Thursday, April 30, 2009

PS3 vs PC

One of the things sponging up my regular blog writing time is my ongoing attempt to build a PlayStation 3 theme. While looking at the default cursors, I noticed that one was missing:

No hourglass! It was easy to notice since I believe the hourglass icon has burned itself onto my LCD screen at work.

On the other hand I had a nagging issue with my PlayStation 3 about a month ago that involved random lockups. I didn't get any hard drive errors and when the lockups always occurred when the system was loading something. These lockups always required a forced power-off.

The issue started happening while we were playing Army of Two and it then spread to other games. To be fair the copious amounts of pet hair in my house have me blowing the unit out on a fairly regular basis or the PS3 will become prone to heat lockups (an issue I also had with my PS2). I think between that and the fact that Army of Two would cause the system to crash and reboot when attempting to exit the game caused some file system issues (the lack of logging on the PS3 means the operator has to guess).

The issue (I think) is that the PS3 uses an encrypted, proprietary file system so there's no third party "chkdsk" or "scandisk" that can be run against the volume. The fact that there's no "first party" tools is an egregious oversight by Sony (who I'm sure isn't alone in this regard) since anything encrypted can be rather finicky. A minor corruption that would be barely noticeable on a regular old FAT partition could bring down an encrypted volume and then on top of that there are no tools available to bring it back!

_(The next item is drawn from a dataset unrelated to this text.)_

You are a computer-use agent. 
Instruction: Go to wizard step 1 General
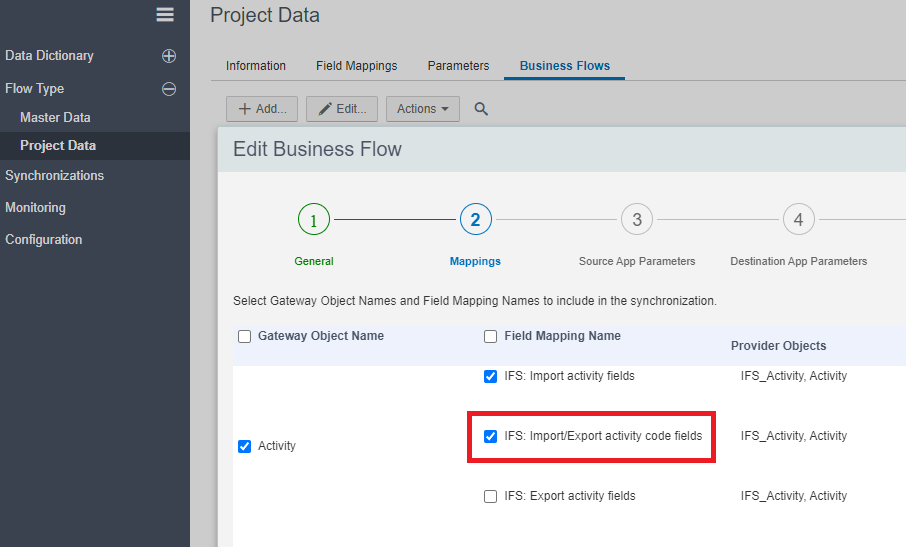click(x=314, y=220)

I'd put off fixing this issue for about a week or two, but when we bought Resident Evil 5 I figured I'd better have the PlayStation 3 in perfect working order before we sunk a huge amount of time into our new game. I figured what would give me the best shot at clearing up the issue was to backup the data, format the drive, and restore the data while hoping that Sony backs the files up rather than imaging the partition (which would be easier and generally faster from a technical standpoint, but it would do nothing to clear the issue). At this point I entered into an aggravating adventure with the external hard drive I was going to use to back the data up onto.

Between demos, music, pictures, etc. my backup needed about 70GB worth of space. This was fine I figured as I had a 500GB hard drive. The first issue, which I knew about, is that Windows will only create up to 32GB FAT partitions. The reason for this is that FAT is horribly inefficient ('FAT32', FATs current incarnation, was originally designed to optimize space on 500MB to 2GB drives) so if one was to partition a 500GB drive using FAT a small 1,000 byte file file would probably still wind up eating up 32,000 bytes worth of space, not to mention the fact that the partition table itself would ring in at about 64MB (source). However, I didn't care about any of that. Even if the inefficiency of FAT meant that I'd only be able to use 60% of the space, that was still a good deal more than I needed.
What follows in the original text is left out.